Responsive Space – what is it? • It is a goal/need/dream/challenge to be attained • Definition: the ability to significantly reduce the time from ‘I need a spacecraft to do X’ to ‘A spacecraft to do X is now operational’. • Description: • This involves reducing 2 major time periods: • time to go from ‘I need a sat’ to ‘completed build/test and ready to launch the sat’ • Time to go from ‘ready to launch a sat’ to ‘ready to start sat Ops’ • Does not have to reduce cost • Should not sacrifice quality • Time reduction goals should be at least one order of magnitude (e.g. months/years to weeks/months)
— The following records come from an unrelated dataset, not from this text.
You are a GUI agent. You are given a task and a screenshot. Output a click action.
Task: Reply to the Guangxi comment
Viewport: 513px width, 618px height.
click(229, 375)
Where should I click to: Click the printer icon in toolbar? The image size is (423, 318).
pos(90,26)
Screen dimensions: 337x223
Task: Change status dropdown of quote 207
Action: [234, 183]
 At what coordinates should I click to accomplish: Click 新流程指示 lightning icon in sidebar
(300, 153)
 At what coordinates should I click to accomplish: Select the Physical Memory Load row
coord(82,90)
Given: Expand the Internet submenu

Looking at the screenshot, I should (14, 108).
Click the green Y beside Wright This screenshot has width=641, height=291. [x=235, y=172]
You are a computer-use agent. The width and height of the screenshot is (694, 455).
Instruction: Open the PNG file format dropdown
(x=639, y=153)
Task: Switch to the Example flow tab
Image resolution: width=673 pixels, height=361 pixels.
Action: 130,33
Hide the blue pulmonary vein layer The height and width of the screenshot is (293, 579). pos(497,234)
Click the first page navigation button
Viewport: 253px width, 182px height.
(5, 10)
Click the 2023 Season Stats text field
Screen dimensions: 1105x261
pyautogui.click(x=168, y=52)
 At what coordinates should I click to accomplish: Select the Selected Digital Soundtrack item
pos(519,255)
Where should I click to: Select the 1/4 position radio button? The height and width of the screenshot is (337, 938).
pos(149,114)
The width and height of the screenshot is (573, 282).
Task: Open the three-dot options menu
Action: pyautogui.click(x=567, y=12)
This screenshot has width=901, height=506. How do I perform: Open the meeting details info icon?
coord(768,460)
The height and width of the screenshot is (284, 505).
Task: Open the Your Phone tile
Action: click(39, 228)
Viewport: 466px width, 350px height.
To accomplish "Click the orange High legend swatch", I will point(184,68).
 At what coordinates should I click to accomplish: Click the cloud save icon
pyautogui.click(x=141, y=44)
What to do about it? • Create a definition/description of the problem and the technologies likely to be involved (see previous slide) • Engage AIAA communities of interest to determine both interest and potential activities. • Launch community • Small Sat community • Satellite development community (e.g. h/w, s/w, etc) • I&T community • Payload community • Ground communities (e.g. Ops centers, test centers, etc) • It involves a variety of existing ‘technologies’ that may need to be modified • Shorter ‘time to design/define and identify components’ • Shorter s/w development/test periods • Shorter h/w development or acquisition periods • Other system factors/processes need to be shortened (e.g. payload I&T) • Shorter ‘time to launch’. • Creation of ‘spacecraft apps store’ with high quality h/w and s/w that has already been integrated with other stuff in the Apps Store • Others? • Ultimate goal is to determine if a recommendation to AIAA leadership to form an ‘official’ group is appropriate
Example: Rapid Software (some thoughts) • Currently, mission critical s/w typically incurs the full spectrum of good s/w engineering processes • Complying with these ‘good s/w engineering processes’ takes some/much time (e.g. months, years) • What could we do differently? • Reduce time devoted to some/all of these good s/w engineering processes • This option has been shown to increase risk of s/w quality • Build a ‘Spacecraft Apps Store’ • Apply full s/w engineering processes to s/w as part of acceptance into Apps Store, no matter how long it takes • Then have high quality s/w ‘on the shelf’ to be used in very short order • USAF’s ORS project is embracing this concept • Innovative, challenging and never tried before, for mission critical apps
Example: Rapid Sat Design (some thoughts) • Currently, satellite design takes a long time • Going from Ops Concept to Arch to Design to components takes time • Involves many stakeholders • Sometimes a ‘cumbersome’ review/approval process? • What could we do differently? • Design a tool that automates subsystem and component selection and interoperatiblity • Take a set of satellite requirements • Offer a menu of ‘options’ to satisfy each requirement • Ensure components are readily available (e.g. nearby, on the shelf, etc) to be assembled • Ensure selected components are already ‘interoperable’ • Ensure ‘rapid I&T’ to validate satellite design, assembly
Open questions • There are probably more such technologies related to this goal and may require some outreach to a broad space community (e.g. SMG/TAC, USAF, NASA, commercial launchers, etc) • There are concerns about shortening this timeline while retaining the traditional ‘mission critical’ quality of space systems. • If you try to shorten the s/w dev/test processes, you may be skipping or reducing key software engineering processes • Shortening systems integration/test may allow undetected errors/faults to remain in a ‘ready to launch’ space system • What would be the best ‘official group’ to form if that makes sense? • WG, TC, PC, other?